Some of those rentals proved worthy of sticking around. Shooting guard O.J. Mayo, who basically played his way in to a better contract, is expected to return to Dallas.
But of the nine free agents for the Mavs this summer, surely a handful of them, including Mike James and Anthony Morrow, will be playing for another team. It makes little sense to keep this team intact, even if they did close out the season in good form.
What the Mavs truly need is a dominant defensive presence in the post and a point guard that can orchestrate the offense while providing capable perimeter defense to at least cover up for Mayo’s shortcomings on that end.
Of course, saying that a team needs a big post player and a strong point guard is like saying that a car needs a steering wheel and an engine block.
What’s more, though, is that the Mavs need someone who will also be the best player on the team — or at least a close No. 2 to Nowitzki.
Right now, the Mavs core consists of Nowitzki, Shawn Marion and Vince Carter. Although all of them are among the best at their particular skill sets, they will all be at least 35 when next season begins. Carter will turn 37 halfway through the season.

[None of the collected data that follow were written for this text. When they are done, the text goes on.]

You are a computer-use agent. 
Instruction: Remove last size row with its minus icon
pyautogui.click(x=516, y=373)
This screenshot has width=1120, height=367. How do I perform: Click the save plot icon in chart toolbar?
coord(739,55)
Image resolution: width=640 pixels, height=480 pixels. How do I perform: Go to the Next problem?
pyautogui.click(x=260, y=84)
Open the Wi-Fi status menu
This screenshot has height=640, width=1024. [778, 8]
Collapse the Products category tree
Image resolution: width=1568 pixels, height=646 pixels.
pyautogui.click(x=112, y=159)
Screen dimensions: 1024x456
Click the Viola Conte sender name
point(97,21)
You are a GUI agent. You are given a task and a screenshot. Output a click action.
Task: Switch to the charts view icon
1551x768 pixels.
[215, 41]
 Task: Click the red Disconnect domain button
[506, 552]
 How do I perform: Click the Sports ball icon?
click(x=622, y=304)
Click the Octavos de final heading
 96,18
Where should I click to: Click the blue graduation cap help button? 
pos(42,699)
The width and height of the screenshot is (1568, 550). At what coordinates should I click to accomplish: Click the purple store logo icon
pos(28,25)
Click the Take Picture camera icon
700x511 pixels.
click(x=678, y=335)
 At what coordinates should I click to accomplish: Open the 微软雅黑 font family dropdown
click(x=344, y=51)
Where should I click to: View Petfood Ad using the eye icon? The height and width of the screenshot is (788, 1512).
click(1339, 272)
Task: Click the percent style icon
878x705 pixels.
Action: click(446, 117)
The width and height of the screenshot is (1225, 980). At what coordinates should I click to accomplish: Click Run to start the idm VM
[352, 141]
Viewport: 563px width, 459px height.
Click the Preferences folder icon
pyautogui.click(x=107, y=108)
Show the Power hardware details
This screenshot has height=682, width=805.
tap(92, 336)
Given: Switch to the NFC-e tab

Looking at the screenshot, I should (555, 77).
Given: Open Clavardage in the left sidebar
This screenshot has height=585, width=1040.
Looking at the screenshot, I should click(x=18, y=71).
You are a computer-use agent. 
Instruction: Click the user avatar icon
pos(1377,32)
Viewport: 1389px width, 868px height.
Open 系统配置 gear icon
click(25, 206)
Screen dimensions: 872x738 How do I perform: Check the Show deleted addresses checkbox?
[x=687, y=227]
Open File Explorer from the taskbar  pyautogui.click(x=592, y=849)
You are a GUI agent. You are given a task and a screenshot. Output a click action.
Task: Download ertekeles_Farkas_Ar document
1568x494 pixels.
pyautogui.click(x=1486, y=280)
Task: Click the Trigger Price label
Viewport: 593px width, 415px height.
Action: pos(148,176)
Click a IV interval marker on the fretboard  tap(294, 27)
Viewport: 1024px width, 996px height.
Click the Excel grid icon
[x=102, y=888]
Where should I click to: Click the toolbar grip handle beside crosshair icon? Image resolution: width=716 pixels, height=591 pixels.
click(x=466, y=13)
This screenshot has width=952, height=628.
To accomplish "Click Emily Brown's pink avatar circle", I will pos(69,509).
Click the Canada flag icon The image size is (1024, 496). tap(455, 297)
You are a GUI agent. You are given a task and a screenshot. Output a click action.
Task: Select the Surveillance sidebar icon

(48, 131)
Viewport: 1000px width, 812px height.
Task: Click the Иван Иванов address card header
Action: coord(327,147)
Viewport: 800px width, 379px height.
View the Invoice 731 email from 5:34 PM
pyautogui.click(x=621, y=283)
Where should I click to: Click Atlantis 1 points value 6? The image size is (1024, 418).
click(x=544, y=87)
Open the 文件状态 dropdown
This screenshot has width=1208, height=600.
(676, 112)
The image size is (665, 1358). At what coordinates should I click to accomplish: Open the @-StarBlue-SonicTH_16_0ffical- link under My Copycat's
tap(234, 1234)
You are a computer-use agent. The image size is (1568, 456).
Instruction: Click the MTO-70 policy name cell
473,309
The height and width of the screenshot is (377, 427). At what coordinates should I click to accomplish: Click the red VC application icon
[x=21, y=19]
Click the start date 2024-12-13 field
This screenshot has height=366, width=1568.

Even if they manage to keep up their production through the year, that trio is not designed for a deep playoff run, even with Mayo at shooting guard and Carter on the bench. Not without some quality around them, at least.
Free agents to the rescue
Obviously, the two biggest free-agent names out there this summer are the Clippers’ Chris Paul and the Lakers’ Dwight Howard. But it’s difficult to see why Paul, the best point guard in the game, would leave Los Angeles’ wealth of young talent, like DeAndre Jordan and Blake Griffin, to facilitate a team of aging jump shooters.
Howard is far more interesting. He’s flirted with the Mavs in the past, and the Lakers have been such an underwhelming mess that he may feel like a change of scenery. But he’s also a head case, and with Kobe Bryant’s retirement looming, he might feel compelled to stick out a season or two before becoming the guy for the Lakers.
Howard or Paul would benefit Dallas. But if neither is available, then there’s always the possibility of going after very capable point guards like Golden State’s backup Jarrett Jack, who averaged 12.9 points and 5.6 assists, or Atlanta’s Jeff Teague, who, at 24 years old, turned the corner this season with 14.6 points and 7.2 assists per game.
Center offers less intriguing options, but there’s still potential. Philadelphia’s Andrew Bynum missed the season after knee surgery, but he’s only 25, knows how to win and would be a force on both ends. Of course, like Howard, he’s a bit of a character, but Nowitzki and Marion's calm leadership could protect Bynum from his eccentricities.
The Spurs’ Tiago Splitter puts up smaller numbers than Howard and Bynum, but he’s increased his point and rebounding totals in the three years since he joined the NBA from Brazil. He’s still raw, even at 28, and has moved into the starting spot with San Antonio nicely this year. Plus, it would be a chance to grab a key piece from a rival.
A 12-year playoff streak is a great accomplishment, and the Mavs also reached two finals and won one championship. It's a covetable stat sheet, but all sports are cyclical. Bad years happen to every team. Case in point: any sports organization ever. The important thing is to minimize the frequency and severity of downtimes.
Nowitzki has led this organization to unprecedented success, but the future has to start now. The Mavs can’t waste the rest of Nowitzki's years — or risk falling back into the pack of fighting for low seeds in the playoffs.